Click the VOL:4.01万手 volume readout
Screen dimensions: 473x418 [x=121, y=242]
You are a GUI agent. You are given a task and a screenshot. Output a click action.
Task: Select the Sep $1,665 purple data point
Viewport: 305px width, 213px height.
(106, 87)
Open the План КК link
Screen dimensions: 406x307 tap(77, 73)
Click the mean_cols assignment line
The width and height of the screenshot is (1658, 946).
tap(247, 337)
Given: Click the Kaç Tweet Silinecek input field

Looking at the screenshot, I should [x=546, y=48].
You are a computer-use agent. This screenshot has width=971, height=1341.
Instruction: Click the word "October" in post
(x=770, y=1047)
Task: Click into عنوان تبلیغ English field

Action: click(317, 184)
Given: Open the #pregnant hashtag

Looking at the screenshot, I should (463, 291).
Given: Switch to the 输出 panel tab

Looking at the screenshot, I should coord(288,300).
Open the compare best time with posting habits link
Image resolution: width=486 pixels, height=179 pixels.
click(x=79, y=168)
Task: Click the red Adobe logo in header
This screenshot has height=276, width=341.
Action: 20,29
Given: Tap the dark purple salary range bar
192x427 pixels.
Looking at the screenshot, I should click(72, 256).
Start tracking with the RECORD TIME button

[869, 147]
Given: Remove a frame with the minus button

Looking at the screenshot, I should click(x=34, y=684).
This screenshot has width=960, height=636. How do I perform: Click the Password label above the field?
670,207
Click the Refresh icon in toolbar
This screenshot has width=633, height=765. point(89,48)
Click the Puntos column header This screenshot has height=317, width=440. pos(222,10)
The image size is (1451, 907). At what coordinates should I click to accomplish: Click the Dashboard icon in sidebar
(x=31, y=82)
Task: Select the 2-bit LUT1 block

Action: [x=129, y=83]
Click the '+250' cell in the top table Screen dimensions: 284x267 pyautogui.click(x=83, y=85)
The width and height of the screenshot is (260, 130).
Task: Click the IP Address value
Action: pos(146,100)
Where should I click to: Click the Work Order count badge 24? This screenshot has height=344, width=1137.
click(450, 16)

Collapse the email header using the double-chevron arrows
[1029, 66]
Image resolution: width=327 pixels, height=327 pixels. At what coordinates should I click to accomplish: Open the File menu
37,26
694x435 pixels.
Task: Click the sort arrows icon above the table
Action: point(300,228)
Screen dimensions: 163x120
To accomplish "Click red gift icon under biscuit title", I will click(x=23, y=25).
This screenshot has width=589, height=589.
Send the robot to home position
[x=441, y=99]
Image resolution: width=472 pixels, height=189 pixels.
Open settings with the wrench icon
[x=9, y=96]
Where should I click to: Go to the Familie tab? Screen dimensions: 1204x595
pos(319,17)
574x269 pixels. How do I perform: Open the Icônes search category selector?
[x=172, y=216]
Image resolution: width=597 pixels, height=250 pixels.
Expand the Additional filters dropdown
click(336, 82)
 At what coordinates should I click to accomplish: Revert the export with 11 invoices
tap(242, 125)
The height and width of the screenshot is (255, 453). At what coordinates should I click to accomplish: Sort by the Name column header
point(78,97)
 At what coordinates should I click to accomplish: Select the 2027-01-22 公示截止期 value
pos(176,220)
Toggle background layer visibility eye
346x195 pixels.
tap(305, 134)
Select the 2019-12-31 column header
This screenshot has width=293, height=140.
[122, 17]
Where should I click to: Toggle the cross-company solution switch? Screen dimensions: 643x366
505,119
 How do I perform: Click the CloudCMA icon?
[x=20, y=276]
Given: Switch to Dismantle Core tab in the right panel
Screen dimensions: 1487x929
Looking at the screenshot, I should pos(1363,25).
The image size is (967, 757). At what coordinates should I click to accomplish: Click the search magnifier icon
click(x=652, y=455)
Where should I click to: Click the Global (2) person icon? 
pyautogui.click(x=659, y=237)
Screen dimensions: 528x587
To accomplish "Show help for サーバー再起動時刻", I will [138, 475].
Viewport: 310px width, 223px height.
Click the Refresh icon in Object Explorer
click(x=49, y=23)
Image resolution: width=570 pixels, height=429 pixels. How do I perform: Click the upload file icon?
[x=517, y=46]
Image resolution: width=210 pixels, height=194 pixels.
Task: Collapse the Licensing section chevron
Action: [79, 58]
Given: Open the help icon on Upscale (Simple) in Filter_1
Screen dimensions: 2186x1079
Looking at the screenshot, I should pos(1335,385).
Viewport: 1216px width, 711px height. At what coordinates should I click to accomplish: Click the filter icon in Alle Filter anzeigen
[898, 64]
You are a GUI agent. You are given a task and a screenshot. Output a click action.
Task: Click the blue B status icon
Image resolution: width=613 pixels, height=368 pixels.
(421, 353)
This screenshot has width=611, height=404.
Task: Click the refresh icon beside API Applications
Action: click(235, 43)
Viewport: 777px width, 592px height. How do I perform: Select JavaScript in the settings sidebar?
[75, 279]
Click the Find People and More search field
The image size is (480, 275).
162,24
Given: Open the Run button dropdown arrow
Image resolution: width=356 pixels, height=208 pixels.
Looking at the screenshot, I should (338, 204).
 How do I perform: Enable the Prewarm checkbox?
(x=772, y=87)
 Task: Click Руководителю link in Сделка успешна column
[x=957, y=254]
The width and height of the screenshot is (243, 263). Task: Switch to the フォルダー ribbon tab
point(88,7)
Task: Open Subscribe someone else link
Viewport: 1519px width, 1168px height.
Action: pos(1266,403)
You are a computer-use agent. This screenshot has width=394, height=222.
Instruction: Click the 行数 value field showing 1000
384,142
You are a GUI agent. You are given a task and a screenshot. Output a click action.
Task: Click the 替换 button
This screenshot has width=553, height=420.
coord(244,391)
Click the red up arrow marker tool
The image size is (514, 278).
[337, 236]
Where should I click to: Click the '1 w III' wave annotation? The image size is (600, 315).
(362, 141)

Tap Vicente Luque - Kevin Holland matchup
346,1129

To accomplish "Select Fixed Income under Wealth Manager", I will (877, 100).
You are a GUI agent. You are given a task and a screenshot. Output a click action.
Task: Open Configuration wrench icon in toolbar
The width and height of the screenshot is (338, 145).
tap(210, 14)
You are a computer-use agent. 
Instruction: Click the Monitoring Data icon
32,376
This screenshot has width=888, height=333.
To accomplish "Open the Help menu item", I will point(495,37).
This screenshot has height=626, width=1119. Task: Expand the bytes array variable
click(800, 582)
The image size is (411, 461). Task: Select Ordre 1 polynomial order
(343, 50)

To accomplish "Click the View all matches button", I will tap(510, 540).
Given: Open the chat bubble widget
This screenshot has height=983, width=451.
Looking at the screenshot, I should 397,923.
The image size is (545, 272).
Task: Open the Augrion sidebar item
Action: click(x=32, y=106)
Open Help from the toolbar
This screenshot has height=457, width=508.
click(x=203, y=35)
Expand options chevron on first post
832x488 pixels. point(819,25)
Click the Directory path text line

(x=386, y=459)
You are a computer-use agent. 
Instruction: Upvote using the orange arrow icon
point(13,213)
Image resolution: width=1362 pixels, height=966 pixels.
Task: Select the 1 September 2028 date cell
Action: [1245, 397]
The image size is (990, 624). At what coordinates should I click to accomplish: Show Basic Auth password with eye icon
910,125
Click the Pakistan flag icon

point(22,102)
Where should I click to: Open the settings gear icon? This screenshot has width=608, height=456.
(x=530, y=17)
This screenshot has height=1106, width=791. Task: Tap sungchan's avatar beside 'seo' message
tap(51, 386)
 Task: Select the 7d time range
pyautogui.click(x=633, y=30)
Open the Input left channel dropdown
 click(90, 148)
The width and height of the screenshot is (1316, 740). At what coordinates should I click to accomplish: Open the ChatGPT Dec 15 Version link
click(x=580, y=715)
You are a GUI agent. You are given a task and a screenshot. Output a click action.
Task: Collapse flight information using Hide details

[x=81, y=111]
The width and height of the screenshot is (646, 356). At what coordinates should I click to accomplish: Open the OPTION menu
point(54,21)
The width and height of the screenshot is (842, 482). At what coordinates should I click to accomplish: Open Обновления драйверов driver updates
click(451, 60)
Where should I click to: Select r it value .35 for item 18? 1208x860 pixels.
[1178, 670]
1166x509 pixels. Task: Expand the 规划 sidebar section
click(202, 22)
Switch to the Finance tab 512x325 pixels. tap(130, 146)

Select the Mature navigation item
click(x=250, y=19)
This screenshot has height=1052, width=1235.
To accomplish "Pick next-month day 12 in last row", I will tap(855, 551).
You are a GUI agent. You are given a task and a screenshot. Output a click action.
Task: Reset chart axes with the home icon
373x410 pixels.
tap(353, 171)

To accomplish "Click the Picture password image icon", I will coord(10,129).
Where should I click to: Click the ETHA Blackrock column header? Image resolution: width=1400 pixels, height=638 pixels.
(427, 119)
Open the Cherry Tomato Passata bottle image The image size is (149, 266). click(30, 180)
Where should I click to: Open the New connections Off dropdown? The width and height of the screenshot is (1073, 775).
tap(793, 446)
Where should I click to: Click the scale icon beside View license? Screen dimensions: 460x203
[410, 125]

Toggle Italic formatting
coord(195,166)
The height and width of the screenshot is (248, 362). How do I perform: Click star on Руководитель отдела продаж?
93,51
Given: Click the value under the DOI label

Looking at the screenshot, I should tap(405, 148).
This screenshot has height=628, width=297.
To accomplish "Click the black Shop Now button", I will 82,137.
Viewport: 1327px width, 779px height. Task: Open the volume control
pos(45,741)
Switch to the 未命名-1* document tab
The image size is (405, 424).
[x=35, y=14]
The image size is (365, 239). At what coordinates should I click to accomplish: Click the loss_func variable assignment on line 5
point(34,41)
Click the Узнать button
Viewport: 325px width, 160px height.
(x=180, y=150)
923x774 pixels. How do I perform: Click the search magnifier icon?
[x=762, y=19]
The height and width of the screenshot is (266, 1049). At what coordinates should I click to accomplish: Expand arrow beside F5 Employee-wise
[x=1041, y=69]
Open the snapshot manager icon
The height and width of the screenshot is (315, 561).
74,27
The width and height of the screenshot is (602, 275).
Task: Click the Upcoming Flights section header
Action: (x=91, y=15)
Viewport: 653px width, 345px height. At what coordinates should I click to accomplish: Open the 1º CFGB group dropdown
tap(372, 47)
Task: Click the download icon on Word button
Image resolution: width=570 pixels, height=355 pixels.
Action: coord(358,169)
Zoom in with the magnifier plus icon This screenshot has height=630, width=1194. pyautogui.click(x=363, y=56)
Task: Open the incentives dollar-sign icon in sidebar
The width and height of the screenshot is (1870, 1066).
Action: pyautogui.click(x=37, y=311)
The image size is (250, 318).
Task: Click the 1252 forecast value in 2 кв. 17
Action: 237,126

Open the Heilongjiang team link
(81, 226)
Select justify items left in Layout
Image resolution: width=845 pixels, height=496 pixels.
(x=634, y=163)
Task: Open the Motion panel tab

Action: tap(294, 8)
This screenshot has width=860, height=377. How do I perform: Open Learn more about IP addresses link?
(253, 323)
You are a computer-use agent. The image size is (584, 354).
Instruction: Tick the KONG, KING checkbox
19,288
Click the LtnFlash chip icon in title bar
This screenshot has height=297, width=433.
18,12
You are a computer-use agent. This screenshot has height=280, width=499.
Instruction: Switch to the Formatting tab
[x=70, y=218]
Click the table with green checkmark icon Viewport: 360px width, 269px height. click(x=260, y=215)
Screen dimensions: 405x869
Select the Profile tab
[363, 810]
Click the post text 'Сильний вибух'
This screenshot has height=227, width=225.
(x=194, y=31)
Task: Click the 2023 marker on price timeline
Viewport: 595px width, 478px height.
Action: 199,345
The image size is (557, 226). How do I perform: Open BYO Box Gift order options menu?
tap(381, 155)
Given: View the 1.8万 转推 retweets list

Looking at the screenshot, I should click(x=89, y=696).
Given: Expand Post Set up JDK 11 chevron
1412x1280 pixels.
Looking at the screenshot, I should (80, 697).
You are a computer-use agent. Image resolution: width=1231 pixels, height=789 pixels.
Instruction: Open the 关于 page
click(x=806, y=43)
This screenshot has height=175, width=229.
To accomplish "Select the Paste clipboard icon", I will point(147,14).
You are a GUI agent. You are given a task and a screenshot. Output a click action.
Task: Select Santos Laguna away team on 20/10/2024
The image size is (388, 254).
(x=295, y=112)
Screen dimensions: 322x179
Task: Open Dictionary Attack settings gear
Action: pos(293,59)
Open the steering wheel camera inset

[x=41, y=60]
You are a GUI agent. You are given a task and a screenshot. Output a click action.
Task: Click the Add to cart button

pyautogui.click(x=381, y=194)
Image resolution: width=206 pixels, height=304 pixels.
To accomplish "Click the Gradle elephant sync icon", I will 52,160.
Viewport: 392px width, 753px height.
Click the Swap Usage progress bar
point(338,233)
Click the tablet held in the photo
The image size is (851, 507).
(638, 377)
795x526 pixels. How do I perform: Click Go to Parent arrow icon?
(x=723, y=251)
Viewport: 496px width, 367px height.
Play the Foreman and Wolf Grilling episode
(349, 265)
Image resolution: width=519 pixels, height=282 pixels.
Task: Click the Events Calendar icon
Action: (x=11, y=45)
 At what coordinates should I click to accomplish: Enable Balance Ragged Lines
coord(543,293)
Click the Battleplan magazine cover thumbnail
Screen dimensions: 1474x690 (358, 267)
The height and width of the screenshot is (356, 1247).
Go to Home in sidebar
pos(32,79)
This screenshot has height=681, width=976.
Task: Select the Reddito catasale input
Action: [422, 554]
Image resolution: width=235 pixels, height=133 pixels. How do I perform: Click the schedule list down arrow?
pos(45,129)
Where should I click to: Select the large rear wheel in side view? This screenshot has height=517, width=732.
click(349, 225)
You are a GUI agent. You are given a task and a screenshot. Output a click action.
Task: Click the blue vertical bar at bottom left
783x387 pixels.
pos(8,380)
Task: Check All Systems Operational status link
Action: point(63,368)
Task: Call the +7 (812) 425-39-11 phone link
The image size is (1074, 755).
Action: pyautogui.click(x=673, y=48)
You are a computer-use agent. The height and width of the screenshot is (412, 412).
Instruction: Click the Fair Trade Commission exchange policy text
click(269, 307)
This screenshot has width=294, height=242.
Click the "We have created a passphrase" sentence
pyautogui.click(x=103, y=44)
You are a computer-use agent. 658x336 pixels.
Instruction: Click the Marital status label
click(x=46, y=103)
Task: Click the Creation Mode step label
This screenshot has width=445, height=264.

┄┄┄┄┄┄

In the records above, find each line with the word "title" and copy it out.

• _Task result_
To accomplish "Click red gift icon under biscuit title", I will click(x=23, y=25).
Click the LtnFlash chip icon in title bar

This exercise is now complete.